Cooing “tan preciosa” at a little girl while grilling his catch, the fisherman says that the goal is “not only leaving the opportunity for them to be fishermen,” but also leaving “places to fish.”
It’s all a reminder of the elder’s philosophical assertion: “Only the impacts of our actions will be proof of our existence.”
That sentiment suggests that to exist is to have community values that establish an embodied relationship to life itself. The next film, Erika Valenciana’s “Broken Flight,” shows an almost comically shattered version of that by filming the “Chicago Collision Bird Monitors,” who spend their days rescuing birds who crash into glass skyscrapers.
The film takes the work seriously, illuminating the sincere sensitivity of the individuals running around Chicago with Butterfly nets. But it’s hard not to find irony in the intensity with which they tackle the job, especially considering the degree of human hardship spotlit in the other films, like the final, award-winning short “And Still, It Remains,” which documents life in the village of Mertoutek, a desert-like environment in Algeria nearly but not entirely decimated by the detonation of atomic bombs in the area by France.

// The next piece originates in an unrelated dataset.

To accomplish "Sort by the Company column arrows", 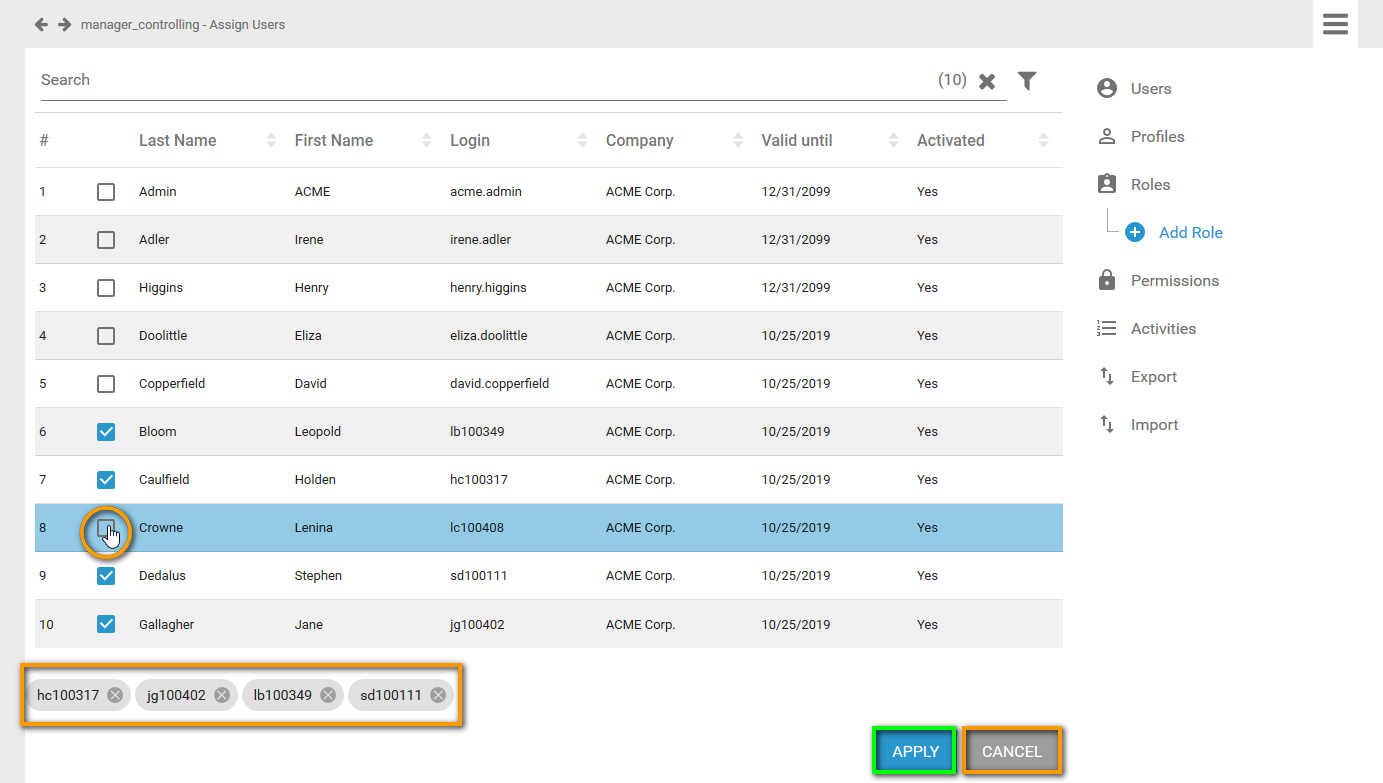I will point(738,141).
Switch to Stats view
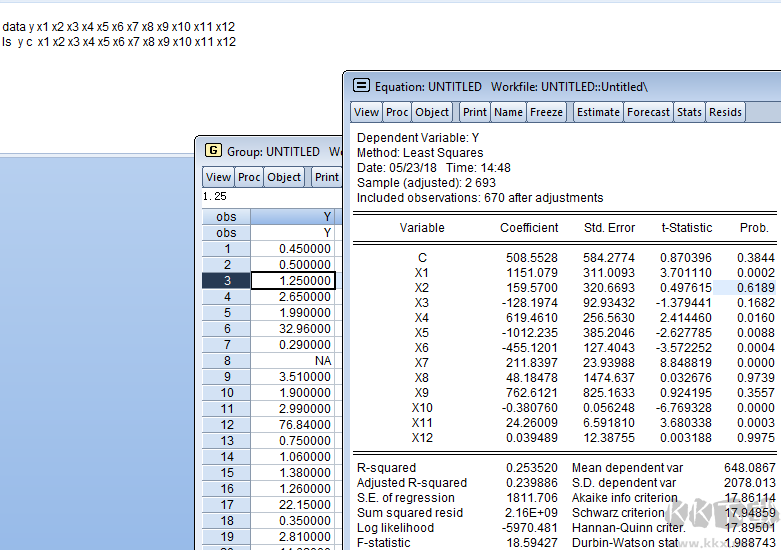 pyautogui.click(x=689, y=112)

Still, in between shots of blood gushing from the small skulls of songbirds dead on the sidewalk, one “collision monitor” remarks that “there’s something spiritual” about saving a bird from a skyscraper, about nursing it back to health and releasing it back into the world as though human intervention had never hurt it at all.
Altogether, the films show the perseverance and power of small communities with deep beliefs — as well as the layers of systematic violence that either connect us to the truths of our times or keep us trapped in societies that promise only the illusion of freedom.
I couldn’t help but feel that it was freedom that the birdwatchers were actually striving for through the act of returning wild birds to flight. While many of the other communities shown onscreen are successful in their fights to maintain independence against invasive forces, it’s absurd that in America, the country which has always branded itself the land of the free, that we are so often stuck, unable to come together in any which way to make genuine change that could reconnect us to the meaning of “place.”
While my personal state of detachment was disrupted by the significant statements recorded by these documentarians, I still left the theater carrying the same sense of despair and dread that I credit my country for instilling in me.
“There’s always a catch,” a woman exclaimed contentedly in “Farmers of the Sea,” reflecting on the abundant beauty of waiting patiently to reel in something real from a different world into one’s own.
I tried hard to access that kind of perspective. But from where I was sitting, in a bare, black-out theater, I couldn’t help but feel like a cog in the machine — a passive consumer with no clue how to catalyze change within my own country as it wreaks havoc on others.
I went home and peeled a can of tuna open for my roommate’s cat, noticed Joseph Heller’s Catch-22 cracked open on our coffee table, and pinched myself to prove I exist.